Judith Clark discussed examples of her own work and shared with the audience her fascination with using props as part of exhibition display. She encourages curators to be creative and innovative, not least in the ways they could introduce props for the audience instead of the usual written captions. Judith Clark is Professor of Fashion and Museology at LCF, University of the Arts London, and co-directs the MA Fashion Curation program.

Quite often the runway shows come across monotonous and unimaginative, and designers seem to forget the fact that there are so many other ways of presenting one’s work. Shelley Fox had this in mind when she launched her No.14 collection in collaboration with SHOWstudio.com. In the seminar Fox, the Donna Karan Professor of Fashion at Parsons The New School For Design, offered a behind-the-scenes look at this collaborative, audiovisual project that was launched at the Institute of Contemporary Art, London.

Alexandra Palmer works as the Senior Curator at the ROM (Royal Ontario Museum) and is responsible for the collection of Western fashionable textiles and costumes. Palmer shared her insights about creating fashion exhibitions from the Museum’s vast collections.

It is important to negotiate the borderlines between design and art, and that is exactly what Annamari Vänskä had in mind when she curated the multidisciplinary exhibition Boutique in 2012. Vänskä illuminated her curatorial motives for the seminar audience and explained the transformation of Boutique into its NYC edition: Fashion Interactions.

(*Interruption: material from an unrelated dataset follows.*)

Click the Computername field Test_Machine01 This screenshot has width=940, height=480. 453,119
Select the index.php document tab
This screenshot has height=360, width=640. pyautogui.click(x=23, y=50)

In recent years, fashion has increasingly become part of the visual language of art and performance. This trend is exemplified by artists such as K8 Hardy and Chicks on Speed who have used the rhetoric of performance to respond critically to the symbolic production of fashion. Nathalie Khan, Lecturer at Central Saint Martins and London College of Fashion, questioned in her talk if such readings of fashion shown within gallery context can be seen outside the paradigm of design and above consumer culture.

Fashion Curating Now was organized by Parsons the New School for Design in collaboration with the Finnish Cultural Institute in New York and the Center for Fashion Studies (Stockholm University). The symposium was supported by the Finnish Ministry of Education and Culture, Frame Visual Art Finland and the Consulate General of Finland in New York.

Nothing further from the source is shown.